Sander acknowledges that there may be certain scenarios in which judges have the right to determine if the correspondence should be made public or not.
“But there should be standard procedures for doing that,” he says.
And Sander points to another issue, the lack of proper user validation. This results in inconsistent data and data quality among attorneys.
“PACER is how you download data, but the other part of the system, ECF [Electronic Case Files] is how attorneys upload data, and there’s a lot of room for attorneys to make mistakes.”
For example, let’s say you’re an attorney and you filed 10 cases when you worked at law firm A. But you switched firms, and now you work at law firm B.
“You log on to change your login to reflect that you now work at law firm B,” he says. “But if you’re not extremely careful, the system will not only change your new cases, it will also go back and change the name of your law firm for all of your old cases.”
Sander says PACER attributes this to user error. “However, it has happened in thousands of cases, and if everyone is making the same mistakes, it’s not user error.”
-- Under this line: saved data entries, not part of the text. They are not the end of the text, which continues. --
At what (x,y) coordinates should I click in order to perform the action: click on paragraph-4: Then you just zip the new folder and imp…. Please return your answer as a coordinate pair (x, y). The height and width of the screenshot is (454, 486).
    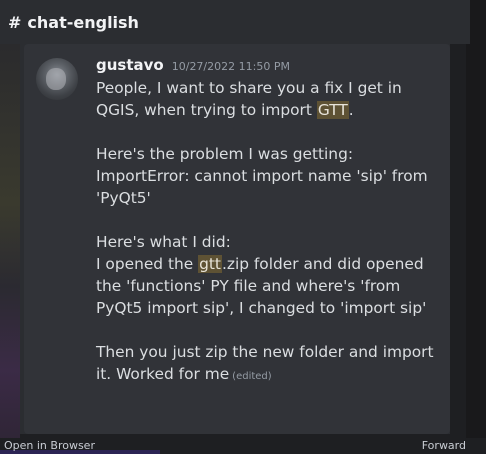
    Looking at the image, I should click on (268, 364).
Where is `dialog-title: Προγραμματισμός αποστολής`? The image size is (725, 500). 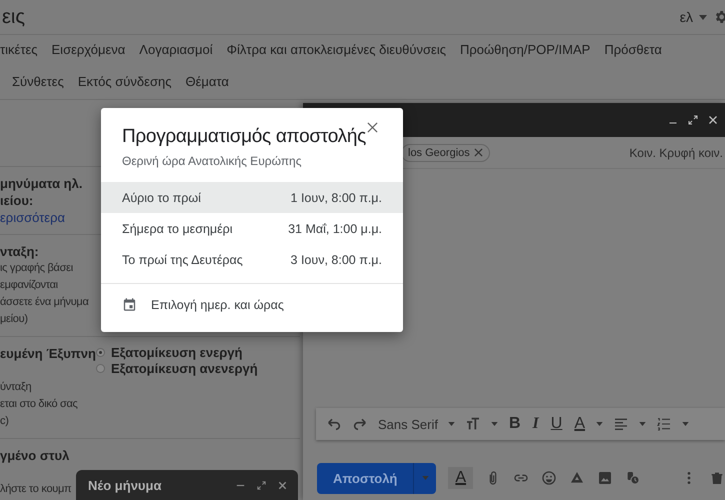
dialog-title: Προγραμματισμός αποστολής is located at coordinates (244, 137).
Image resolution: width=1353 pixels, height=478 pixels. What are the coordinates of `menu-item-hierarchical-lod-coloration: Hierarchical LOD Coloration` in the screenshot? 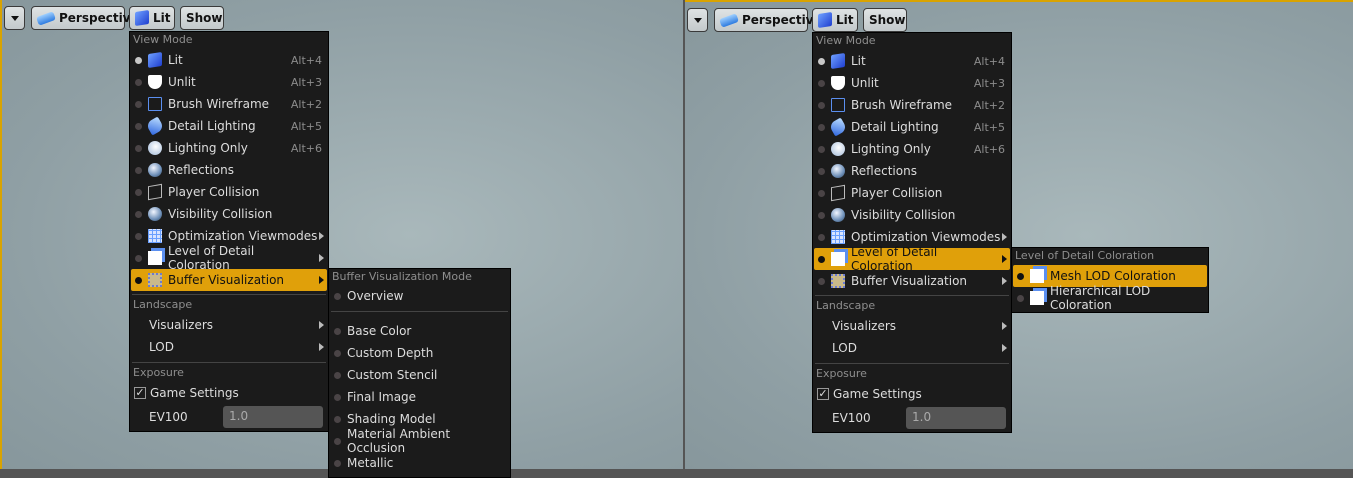 It's located at (1110, 298).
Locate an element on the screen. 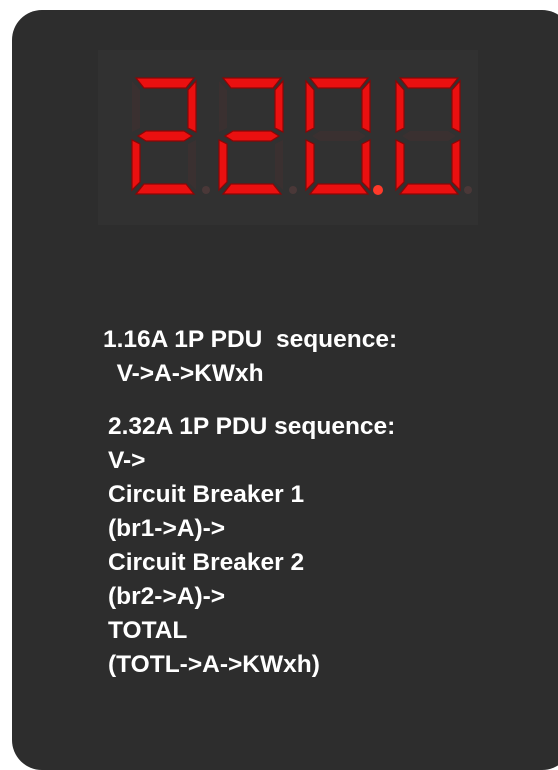 Image resolution: width=558 pixels, height=770 pixels. info-line-7: Circuit Breaker 2 is located at coordinates (206, 562).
Yet another issue is that there’s no way to make suggestions to change PACER. “They see this as a revenue source and they have a monopoly, so even though ‘public access’ [are its] first two words, they don’t seem to take this seriously,” Sander says.
Since there is no way to make suggestions, Sander says other people have come together to create a public list of PACER issues. “The list of issues is pretty technical, and because PACER itself does not look at them, they are more of a sounding board than a true path toward improving the system.”
So what’s the solution? Hoelscher says PACER should be integrated like common legal search engines and given a modern search function.
“There needs to be one portal covering all of the federal judiciary, including bankruptcy courts, district courts and higher courts.”
If fees for downloads aren’t going to be waived, he says users should at least be able to preview documents prior to download for free.
“Frankly, instead of trying to fix PACER, it might be better to start from scratch using a modern database solution and then migrate the data,” Hoelscher says. “Ultimately, PACER should support the ability to search for words or phrases within documents themselves so that the public has some chance of being informed about litigation and the proper functioning of the entire branch of government that is our federal courts.”
Another suggestion is for the system to provide real-time information. Campbell says PACER is much more static that the court system.
“There should be a system of alerts and notices for the system to allow for better tracking of important types of cases,” he says. “In my view, PACER’s most important improvement would be to allow for a dynamic way to search its database to reflect the ever-changing status of cases within the system.”
According to Sander, the responsibility for making PACER efficient and economical lies in the federal judicial system.
“If they need more funds for their other projects, they should go to Congress and ask for more money, but they can’t continue to treat PACER as a revenue source.”